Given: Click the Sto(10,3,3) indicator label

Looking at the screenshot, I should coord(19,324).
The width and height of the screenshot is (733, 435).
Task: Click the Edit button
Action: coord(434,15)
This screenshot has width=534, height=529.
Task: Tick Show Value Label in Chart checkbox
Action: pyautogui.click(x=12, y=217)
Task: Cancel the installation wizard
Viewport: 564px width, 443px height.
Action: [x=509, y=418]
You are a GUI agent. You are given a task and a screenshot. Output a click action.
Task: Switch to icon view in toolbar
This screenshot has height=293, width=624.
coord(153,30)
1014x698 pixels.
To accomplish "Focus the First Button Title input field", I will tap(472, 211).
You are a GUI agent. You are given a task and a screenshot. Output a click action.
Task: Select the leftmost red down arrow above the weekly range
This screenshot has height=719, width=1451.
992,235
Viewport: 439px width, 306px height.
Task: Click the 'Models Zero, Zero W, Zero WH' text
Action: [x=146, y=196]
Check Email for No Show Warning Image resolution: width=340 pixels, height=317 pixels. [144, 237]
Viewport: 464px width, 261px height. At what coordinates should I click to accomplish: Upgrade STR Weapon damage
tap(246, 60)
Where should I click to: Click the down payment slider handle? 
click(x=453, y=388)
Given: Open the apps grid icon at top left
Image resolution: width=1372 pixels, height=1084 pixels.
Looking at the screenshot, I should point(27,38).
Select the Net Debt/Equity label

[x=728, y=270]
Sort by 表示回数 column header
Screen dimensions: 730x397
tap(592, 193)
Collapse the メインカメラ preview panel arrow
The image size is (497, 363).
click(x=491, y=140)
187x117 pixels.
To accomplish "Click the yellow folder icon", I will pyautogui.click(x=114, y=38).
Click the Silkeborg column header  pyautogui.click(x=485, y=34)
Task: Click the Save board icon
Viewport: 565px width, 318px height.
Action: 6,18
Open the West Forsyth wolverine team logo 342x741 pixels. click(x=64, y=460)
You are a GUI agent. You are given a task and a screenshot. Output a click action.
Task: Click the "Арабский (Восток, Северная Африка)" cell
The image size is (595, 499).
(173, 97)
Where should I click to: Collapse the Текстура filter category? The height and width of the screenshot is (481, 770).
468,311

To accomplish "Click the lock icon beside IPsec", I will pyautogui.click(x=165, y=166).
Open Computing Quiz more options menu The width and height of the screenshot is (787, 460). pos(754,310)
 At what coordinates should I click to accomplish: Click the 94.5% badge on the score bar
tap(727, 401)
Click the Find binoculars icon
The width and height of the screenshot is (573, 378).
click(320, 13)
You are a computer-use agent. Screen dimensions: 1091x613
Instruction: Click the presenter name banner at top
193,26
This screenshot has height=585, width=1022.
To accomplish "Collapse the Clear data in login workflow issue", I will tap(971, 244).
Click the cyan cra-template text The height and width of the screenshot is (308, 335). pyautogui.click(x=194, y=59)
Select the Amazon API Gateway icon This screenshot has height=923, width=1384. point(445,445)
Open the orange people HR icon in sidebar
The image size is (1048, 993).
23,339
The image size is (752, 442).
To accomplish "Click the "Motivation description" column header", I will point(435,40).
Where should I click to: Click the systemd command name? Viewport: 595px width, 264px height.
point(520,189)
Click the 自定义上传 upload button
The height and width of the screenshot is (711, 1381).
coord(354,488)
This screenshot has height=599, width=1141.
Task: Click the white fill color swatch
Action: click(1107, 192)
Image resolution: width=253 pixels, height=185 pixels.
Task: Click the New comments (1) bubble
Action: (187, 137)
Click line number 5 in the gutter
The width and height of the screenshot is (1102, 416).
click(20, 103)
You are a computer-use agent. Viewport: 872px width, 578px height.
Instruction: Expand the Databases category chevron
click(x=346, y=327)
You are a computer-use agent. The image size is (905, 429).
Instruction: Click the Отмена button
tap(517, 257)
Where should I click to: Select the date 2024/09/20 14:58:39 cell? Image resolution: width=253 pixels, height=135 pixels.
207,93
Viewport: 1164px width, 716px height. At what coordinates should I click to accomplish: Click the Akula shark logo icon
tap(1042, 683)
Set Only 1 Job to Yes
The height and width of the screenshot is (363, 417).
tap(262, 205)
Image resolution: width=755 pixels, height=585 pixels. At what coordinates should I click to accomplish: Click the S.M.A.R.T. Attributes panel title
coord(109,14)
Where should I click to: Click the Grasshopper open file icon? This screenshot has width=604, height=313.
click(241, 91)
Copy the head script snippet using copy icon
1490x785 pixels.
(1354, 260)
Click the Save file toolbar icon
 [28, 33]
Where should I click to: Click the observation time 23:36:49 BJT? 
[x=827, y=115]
========
**What needs to be done:**
Replace each "Where should I click to" in the records above with "Where do I click to", and write out all the records again with everything else left as it is.

**Written response:**
Given: Click the Sto(10,3,3) indicator label

Looking at the screenshot, I should coord(19,324).
The width and height of the screenshot is (733, 435).
Task: Click the Edit button
Action: coord(434,15)
This screenshot has width=534, height=529.
Task: Tick Show Value Label in Chart checkbox
Action: pyautogui.click(x=12, y=217)
Task: Cancel the installation wizard
Viewport: 564px width, 443px height.
Action: [x=509, y=418]
You are a GUI agent. You are given a task and a screenshot. Output a click action.
Task: Switch to icon view in toolbar
This screenshot has height=293, width=624.
coord(153,30)
1014x698 pixels.
To accomplish "Focus the First Button Title input field", I will tap(472, 211).
You are a GUI agent. You are given a task and a screenshot. Output a click action.
Task: Select the leftmost red down arrow above the weekly range
This screenshot has height=719, width=1451.
992,235
Viewport: 439px width, 306px height.
Task: Click the 'Models Zero, Zero W, Zero WH' text
Action: [x=146, y=196]
Check Email for No Show Warning Image resolution: width=340 pixels, height=317 pixels. [144, 237]
Viewport: 464px width, 261px height. At what coordinates should I click to accomplish: Upgrade STR Weapon damage
tap(246, 60)
Where do I click to: Click the down payment slider handle? 
click(x=453, y=388)
Given: Open the apps grid icon at top left
Image resolution: width=1372 pixels, height=1084 pixels.
Looking at the screenshot, I should point(27,38).
Select the Net Debt/Equity label

[x=728, y=270]
Sort by 表示回数 column header
Screen dimensions: 730x397
tap(592, 193)
Collapse the メインカメラ preview panel arrow
The image size is (497, 363).
click(x=491, y=140)
187x117 pixels.
To accomplish "Click the yellow folder icon", I will pyautogui.click(x=114, y=38).
Click the Silkeborg column header  pyautogui.click(x=485, y=34)
Task: Click the Save board icon
Viewport: 565px width, 318px height.
Action: 6,18
Open the West Forsyth wolverine team logo 342x741 pixels. click(x=64, y=460)
You are a GUI agent. You are given a task and a screenshot. Output a click action.
Task: Click the "Арабский (Восток, Северная Африка)" cell
The image size is (595, 499).
(173, 97)
Where do I click to: Collapse the Текстура filter category? The height and width of the screenshot is (481, 770).
468,311

To accomplish "Click the lock icon beside IPsec", I will pyautogui.click(x=165, y=166).
Open Computing Quiz more options menu The width and height of the screenshot is (787, 460). pos(754,310)
 At what coordinates should I click to accomplish: Click the 94.5% badge on the score bar
tap(727, 401)
Click the Find binoculars icon
The width and height of the screenshot is (573, 378).
click(320, 13)
You are a computer-use agent. Screen dimensions: 1091x613
Instruction: Click the presenter name banner at top
193,26
This screenshot has height=585, width=1022.
To accomplish "Collapse the Clear data in login workflow issue", I will tap(971, 244).
Click the cyan cra-template text The height and width of the screenshot is (308, 335). pyautogui.click(x=194, y=59)
Select the Amazon API Gateway icon This screenshot has height=923, width=1384. point(445,445)
Open the orange people HR icon in sidebar
The image size is (1048, 993).
23,339
The image size is (752, 442).
To accomplish "Click the "Motivation description" column header", I will point(435,40).
Where do I click to: Click the systemd command name? Viewport: 595px width, 264px height.
point(520,189)
Click the 自定义上传 upload button
The height and width of the screenshot is (711, 1381).
coord(354,488)
This screenshot has height=599, width=1141.
Task: Click the white fill color swatch
Action: click(1107, 192)
Image resolution: width=253 pixels, height=185 pixels.
Task: Click the New comments (1) bubble
Action: (187, 137)
Click line number 5 in the gutter
The width and height of the screenshot is (1102, 416).
click(20, 103)
You are a computer-use agent. Viewport: 872px width, 578px height.
Instruction: Expand the Databases category chevron
click(x=346, y=327)
You are a computer-use agent. The image size is (905, 429).
Instruction: Click the Отмена button
tap(517, 257)
Where do I click to: Select the date 2024/09/20 14:58:39 cell? Image resolution: width=253 pixels, height=135 pixels.
207,93
Viewport: 1164px width, 716px height. At what coordinates should I click to accomplish: Click the Akula shark logo icon
tap(1042, 683)
Set Only 1 Job to Yes
The height and width of the screenshot is (363, 417).
tap(262, 205)
Image resolution: width=755 pixels, height=585 pixels. At what coordinates should I click to accomplish: Click the S.M.A.R.T. Attributes panel title
coord(109,14)
Where do I click to: Click the Grasshopper open file icon? This screenshot has width=604, height=313.
click(241, 91)
Copy the head script snippet using copy icon
1490x785 pixels.
(1354, 260)
Click the Save file toolbar icon
 [28, 33]
Where do I click to: Click the observation time 23:36:49 BJT? 
[x=827, y=115]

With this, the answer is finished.